<<<<

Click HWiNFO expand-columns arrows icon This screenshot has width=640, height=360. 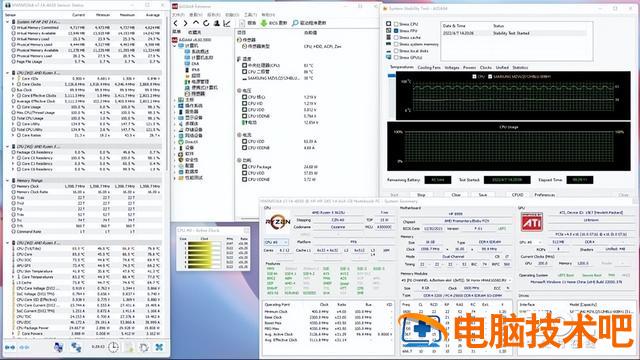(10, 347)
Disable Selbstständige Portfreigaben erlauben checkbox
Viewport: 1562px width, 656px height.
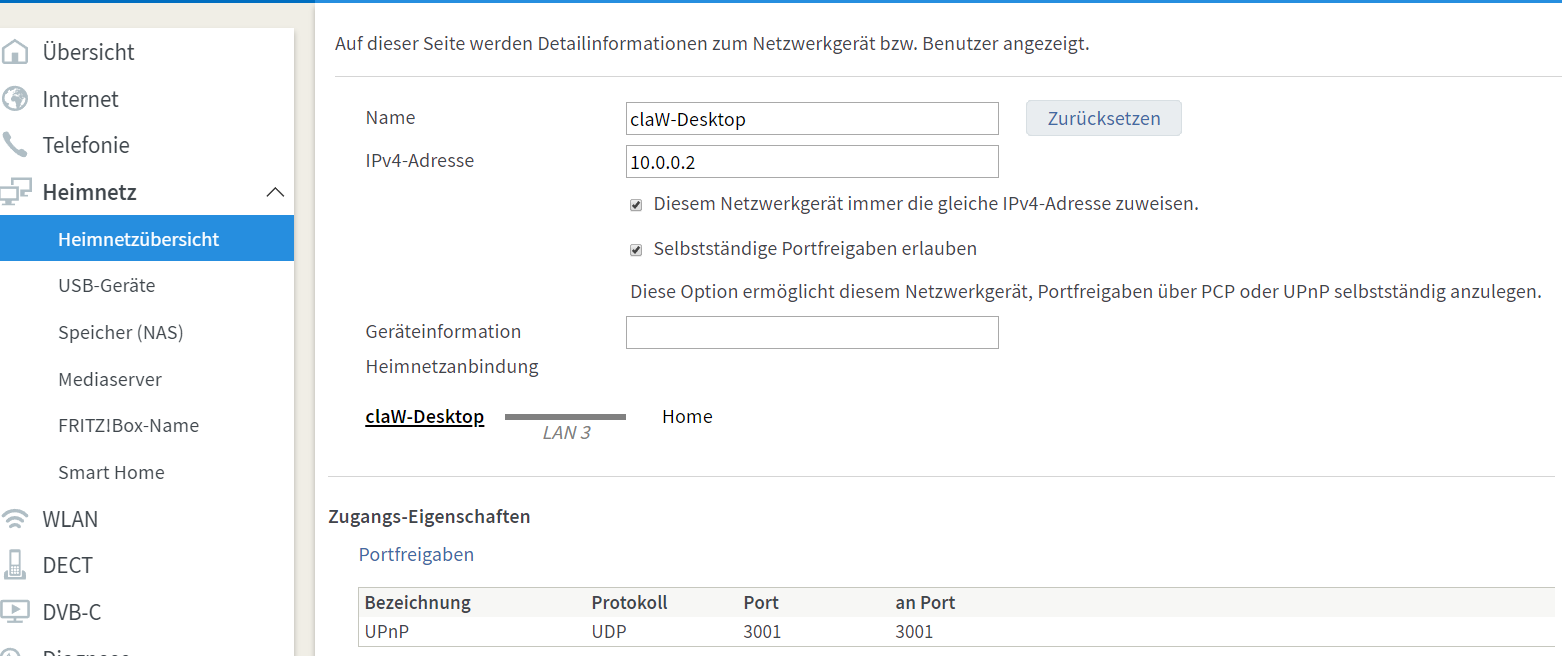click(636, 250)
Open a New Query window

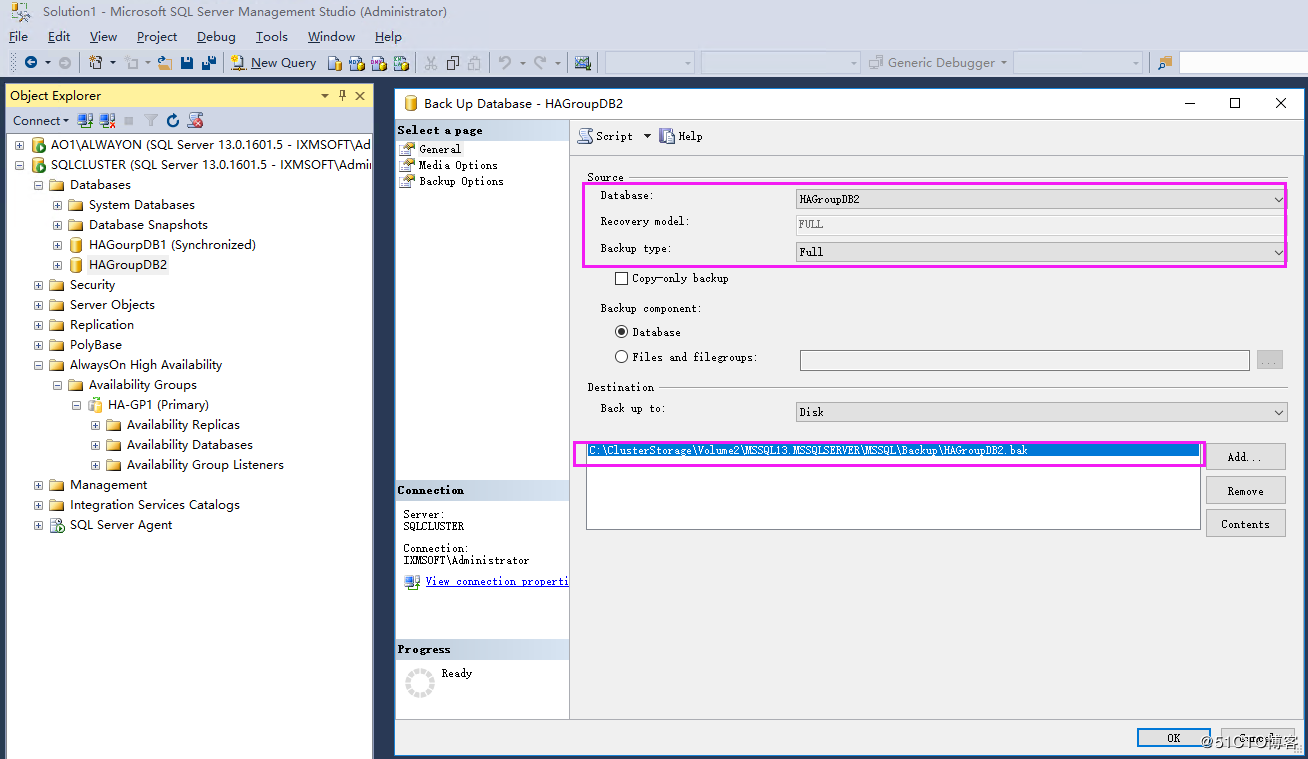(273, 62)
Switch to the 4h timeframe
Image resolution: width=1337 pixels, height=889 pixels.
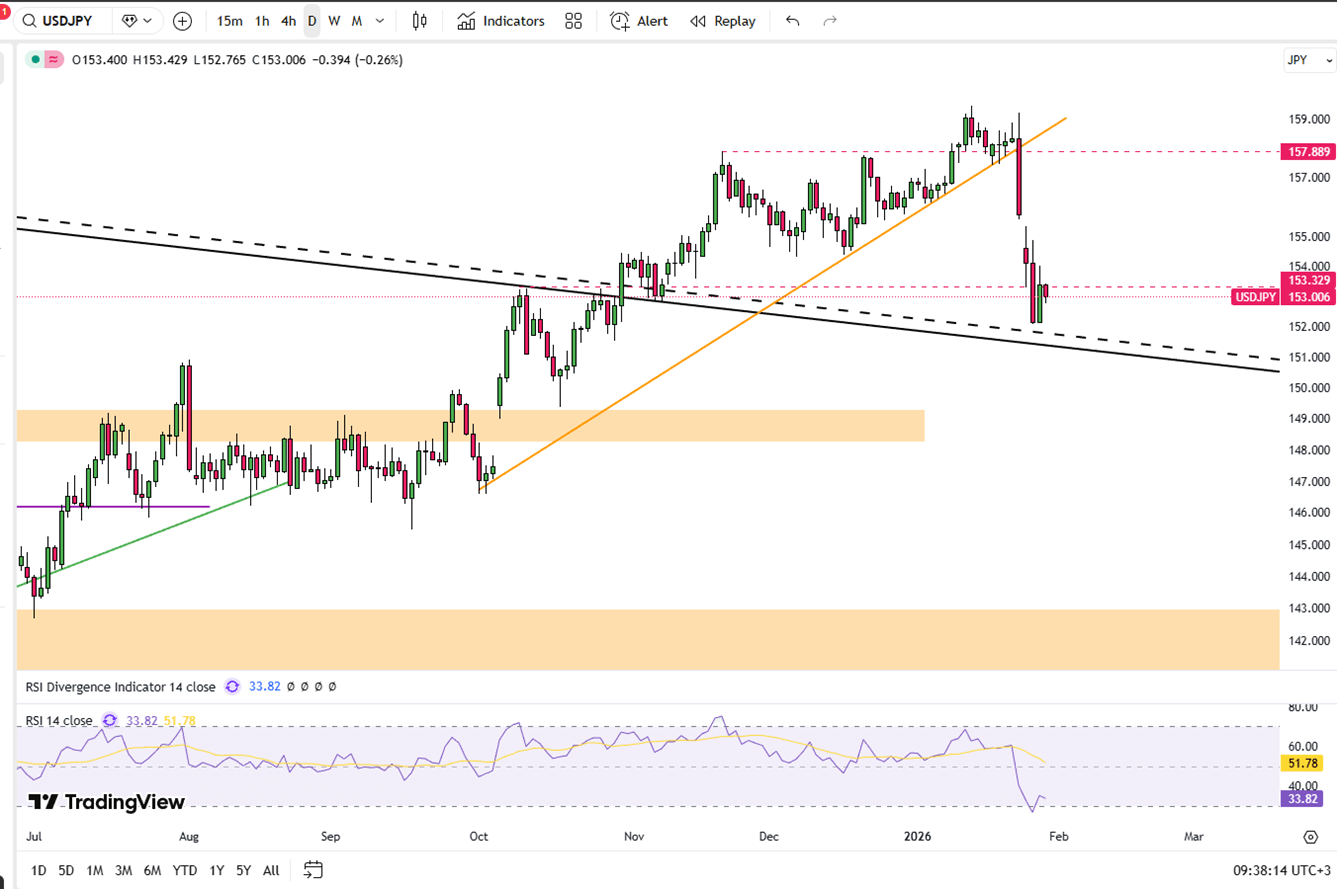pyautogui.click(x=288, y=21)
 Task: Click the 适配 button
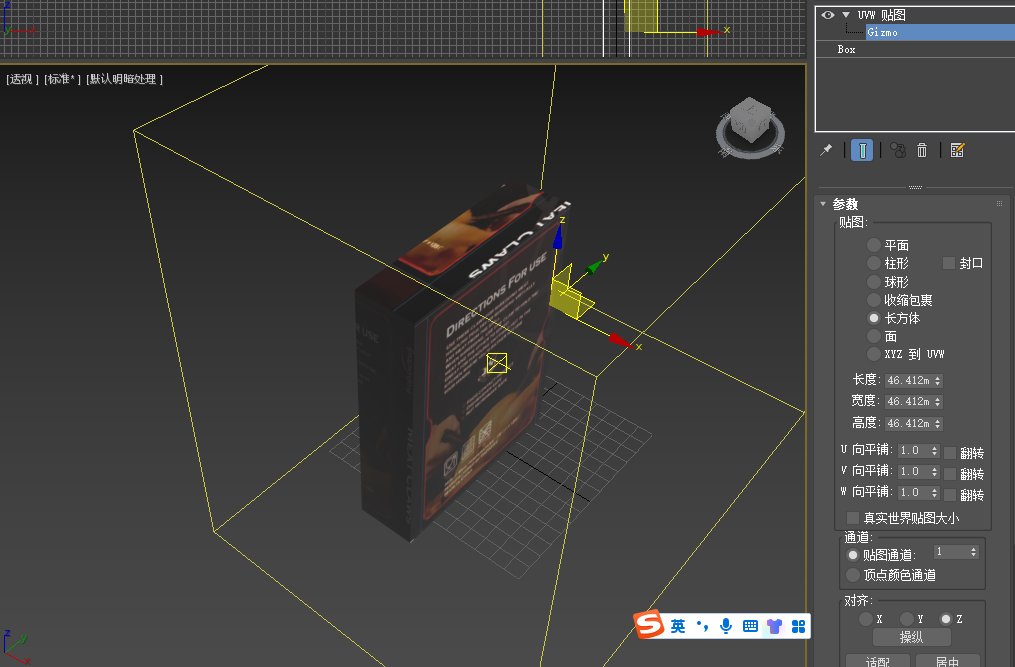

>>>>

What is needed is a verbatim copy of the lines running from the one with "Disable Selbstständige Portfreigaben" through the last line of the listing above, excluding any pictures.

Disable Selbstständige Portfreigaben erlauben checkbox
Viewport: 1562px width, 656px height.
click(636, 250)
Open a New Query window

(273, 62)
Switch to the 4h timeframe
Image resolution: width=1337 pixels, height=889 pixels.
pyautogui.click(x=288, y=21)
 Task: Click the 适配 button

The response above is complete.